**TASK BRIEF:**
Could you repeat the records below exactly as written?

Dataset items
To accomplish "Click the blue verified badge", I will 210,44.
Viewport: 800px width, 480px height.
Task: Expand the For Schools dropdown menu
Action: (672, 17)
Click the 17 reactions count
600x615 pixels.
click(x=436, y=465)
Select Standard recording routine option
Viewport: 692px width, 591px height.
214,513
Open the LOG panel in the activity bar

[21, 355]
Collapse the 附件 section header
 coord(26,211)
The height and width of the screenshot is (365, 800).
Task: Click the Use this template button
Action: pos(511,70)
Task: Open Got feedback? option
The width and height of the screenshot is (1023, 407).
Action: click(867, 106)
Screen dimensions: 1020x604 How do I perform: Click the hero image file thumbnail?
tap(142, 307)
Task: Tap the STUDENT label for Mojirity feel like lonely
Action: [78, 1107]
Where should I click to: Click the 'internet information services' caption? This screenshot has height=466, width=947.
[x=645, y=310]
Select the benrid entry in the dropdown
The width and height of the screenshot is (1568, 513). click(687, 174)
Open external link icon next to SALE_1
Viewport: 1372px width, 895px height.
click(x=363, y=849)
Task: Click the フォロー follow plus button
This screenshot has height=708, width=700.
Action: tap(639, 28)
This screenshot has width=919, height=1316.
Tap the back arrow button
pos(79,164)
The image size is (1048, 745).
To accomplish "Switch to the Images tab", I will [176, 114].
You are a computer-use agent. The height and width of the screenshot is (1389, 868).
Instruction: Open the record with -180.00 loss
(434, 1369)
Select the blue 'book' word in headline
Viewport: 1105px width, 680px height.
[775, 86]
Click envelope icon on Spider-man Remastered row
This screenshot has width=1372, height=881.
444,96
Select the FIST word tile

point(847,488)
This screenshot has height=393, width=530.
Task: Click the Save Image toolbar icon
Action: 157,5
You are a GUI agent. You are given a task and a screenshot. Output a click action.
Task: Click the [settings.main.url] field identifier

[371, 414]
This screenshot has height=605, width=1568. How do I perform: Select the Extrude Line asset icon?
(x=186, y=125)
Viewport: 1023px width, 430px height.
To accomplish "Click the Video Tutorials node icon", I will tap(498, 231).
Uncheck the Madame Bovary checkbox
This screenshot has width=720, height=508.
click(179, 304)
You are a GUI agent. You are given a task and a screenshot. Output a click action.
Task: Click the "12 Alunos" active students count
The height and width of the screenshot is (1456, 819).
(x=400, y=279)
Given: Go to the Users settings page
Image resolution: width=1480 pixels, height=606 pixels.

**TASK SOLUTION:**
To accomplish "Click the blue verified badge", I will 210,44.
Viewport: 800px width, 480px height.
Task: Expand the For Schools dropdown menu
Action: (672, 17)
Click the 17 reactions count
600x615 pixels.
click(x=436, y=465)
Select Standard recording routine option
Viewport: 692px width, 591px height.
214,513
Open the LOG panel in the activity bar

[21, 355]
Collapse the 附件 section header
 coord(26,211)
The height and width of the screenshot is (365, 800).
Task: Click the Use this template button
Action: pos(511,70)
Task: Open Got feedback? option
The width and height of the screenshot is (1023, 407).
Action: click(867, 106)
Screen dimensions: 1020x604 How do I perform: Click the hero image file thumbnail?
tap(142, 307)
Task: Tap the STUDENT label for Mojirity feel like lonely
Action: [78, 1107]
Where should I click to: Click the 'internet information services' caption? This screenshot has height=466, width=947.
[x=645, y=310]
Select the benrid entry in the dropdown
The width and height of the screenshot is (1568, 513). click(687, 174)
Open external link icon next to SALE_1
Viewport: 1372px width, 895px height.
click(x=363, y=849)
Task: Click the フォロー follow plus button
This screenshot has height=708, width=700.
Action: tap(639, 28)
This screenshot has width=919, height=1316.
Tap the back arrow button
pos(79,164)
The image size is (1048, 745).
To accomplish "Switch to the Images tab", I will [176, 114].
You are a computer-use agent. The height and width of the screenshot is (1389, 868).
Instruction: Open the record with -180.00 loss
(434, 1369)
Select the blue 'book' word in headline
Viewport: 1105px width, 680px height.
[775, 86]
Click envelope icon on Spider-man Remastered row
This screenshot has width=1372, height=881.
444,96
Select the FIST word tile

point(847,488)
This screenshot has height=393, width=530.
Task: Click the Save Image toolbar icon
Action: 157,5
You are a GUI agent. You are given a task and a screenshot. Output a click action.
Task: Click the [settings.main.url] field identifier

[371, 414]
This screenshot has height=605, width=1568. How do I perform: Select the Extrude Line asset icon?
(x=186, y=125)
Viewport: 1023px width, 430px height.
To accomplish "Click the Video Tutorials node icon", I will tap(498, 231).
Uncheck the Madame Bovary checkbox
This screenshot has width=720, height=508.
click(179, 304)
You are a GUI agent. You are given a task and a screenshot. Output a click action.
Task: Click the "12 Alunos" active students count
The height and width of the screenshot is (1456, 819).
(x=400, y=279)
Given: Go to the Users settings page
Image resolution: width=1480 pixels, height=606 pixels.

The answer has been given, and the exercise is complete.